The moment was an uncharacteristically emotional one for Perdue, who at town hall meetings in Newnan and in Dalton on Saturday issued a strong call for legislators to get behind his tobacco tax hike plan.
“The time for diplomacy is over,” Perdue said, borrowing a line from President Bush. “I want to know if folks are going to go with me or stay in the foxhole with the French.”
This is not argumentation, but smearing. To equate tobacco tax opponents with those who would coddle Saddam Hussein is beneath contempt, especially coming from a nominally Republican governor of a U.S. state. The governor’s outburst, however, does expose the fraudulent premise underlying his campaign. This proposed tax increase is less about raising revenue than it is punishing individuals the state-or the governor-finds offensive. Or at the very least, it’s about punishing behavior that’s unpopular. After all, there’s a reason politicians never propose a special tax on water or cookies.
Keep in mind, the cuts Perdue seeks to avert are not for essential services–the courts, police, and so forth–but for social programs. For instance, $30 million was cut from a program to fund local governmental efforts to purchase land for parks and nature preserves. This is clearly a function that can be handled by privately financed interests, yet Perdue would rather punish a certain segment of taxpayers-smokers-in order to finance benefits for another segment of the population. Call it what you will, it’s a redistribution of wealth scheme by any name.
Government financing should be just that: government financing. Taxation is not a proper venue for government officials to engage in half-baked social engineering programs. One of the major impediments towards true tax reform in this country is the inability of almost all politicians–Democrats and Republicans alike–to divorce themselves from the use of tax policy to indulge their personal whims. Tobacco taxes are just the tip of this iceberg. There are other “vice” taxes on alcohol and gambling revenues; so-called tax “credits” that make individuals jump through hoops just to retain a greater portion of the money they already earned; and even double taxes on corporate profits, a policy that discourages capital formation and overall economic growth.

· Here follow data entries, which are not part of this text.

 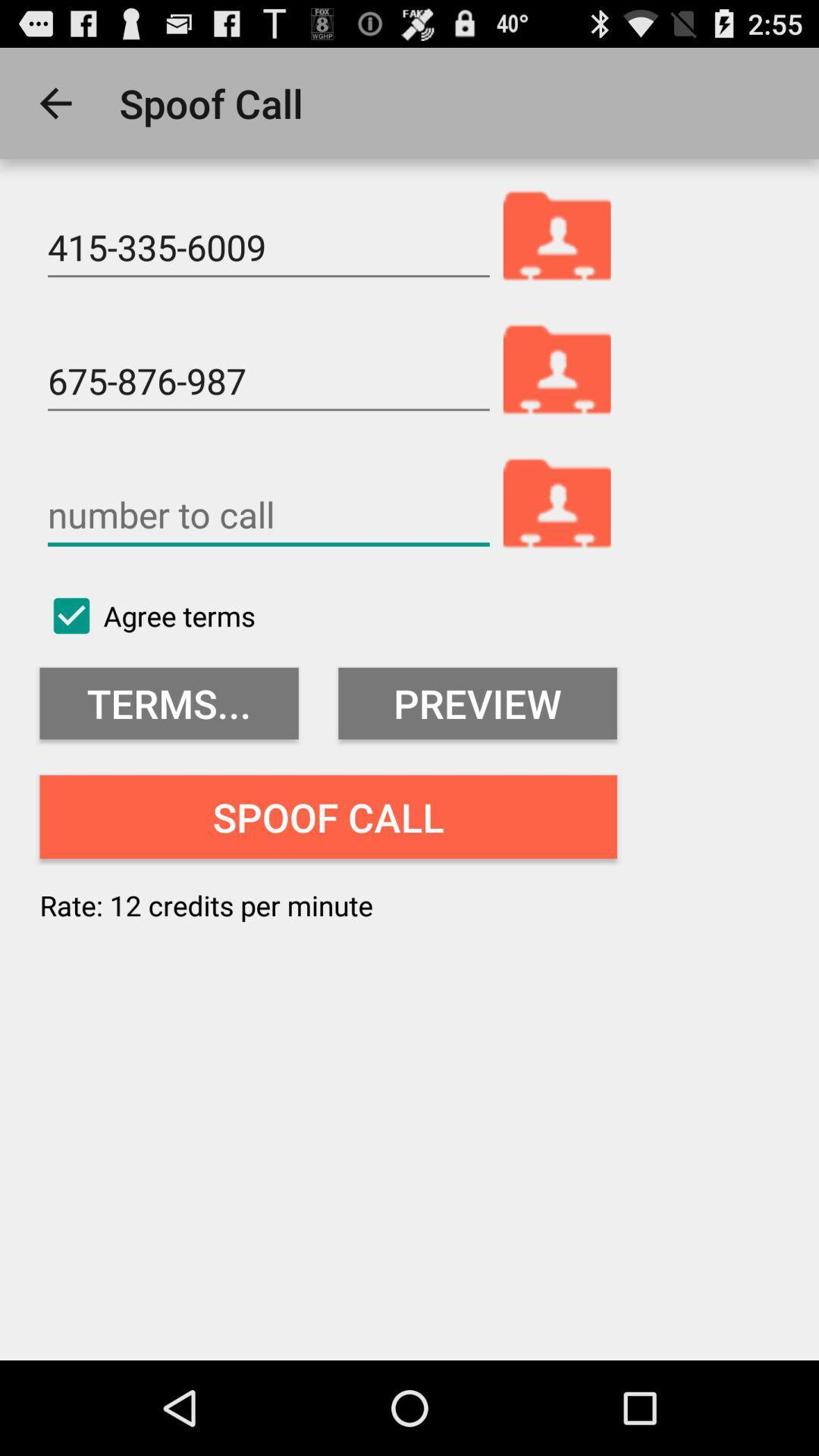 What do you see at coordinates (557, 399) in the screenshot?
I see `the folder icon` at bounding box center [557, 399].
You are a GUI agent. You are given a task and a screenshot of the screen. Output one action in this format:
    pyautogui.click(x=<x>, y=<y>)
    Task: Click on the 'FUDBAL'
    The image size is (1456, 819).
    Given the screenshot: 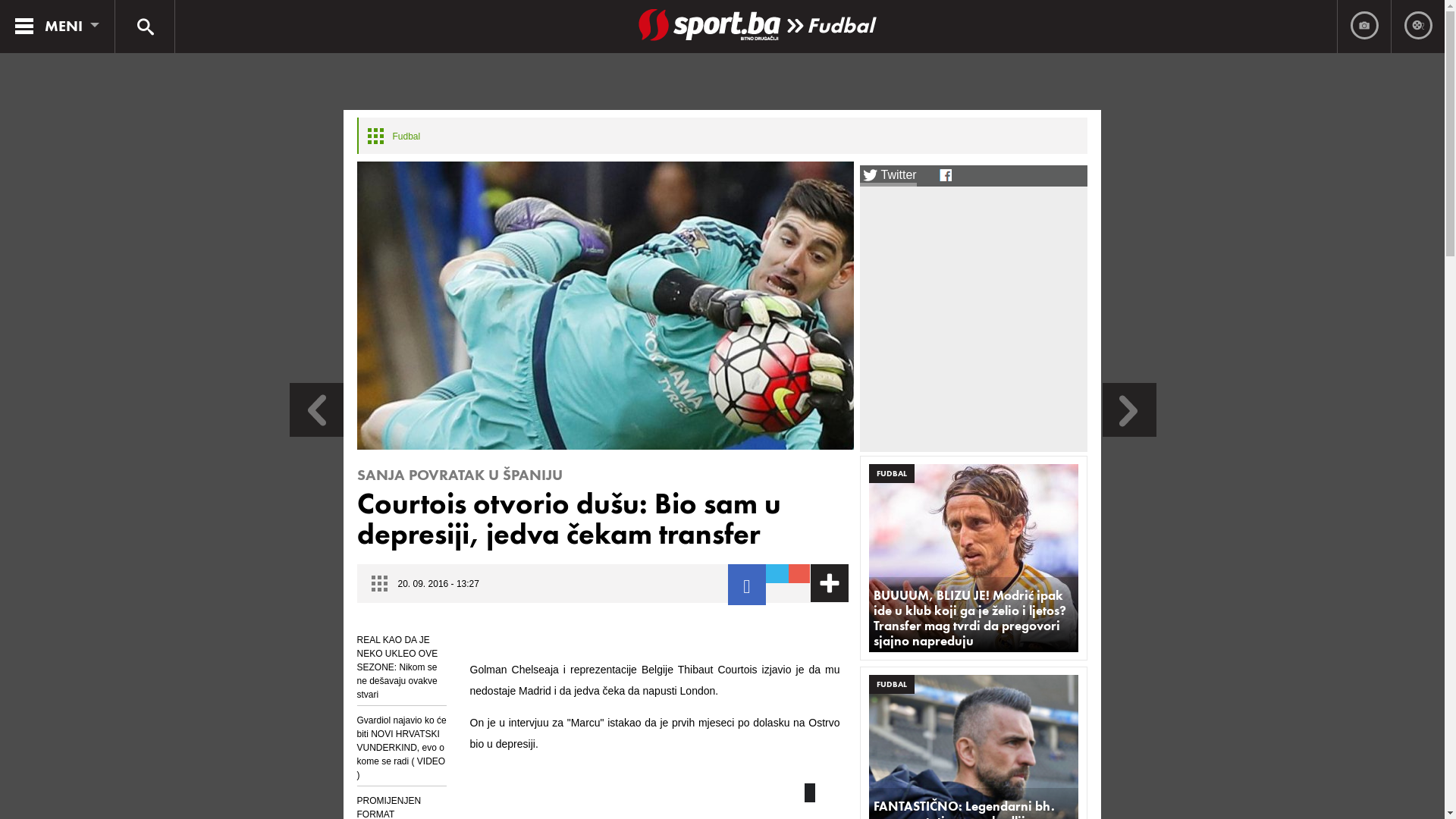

When you think about it, political calls for tax “reform” are meaningless, because most political tax proposals merely reshuffle the social engineering deck. In order to truly “reform” the system, the entire tax code-at the federal, state, and local levels-needs to be erased, and new methods of government financing must be developed from scratch. At the same time, social spending must be radically cut, and ideally, the government should be restored to its classic function of protecting individual rights. Just as we maintain the separation of church and state, America must return to a separation of economics and state-for instance, leaving the question of developing parks and nature conservancies to private interests.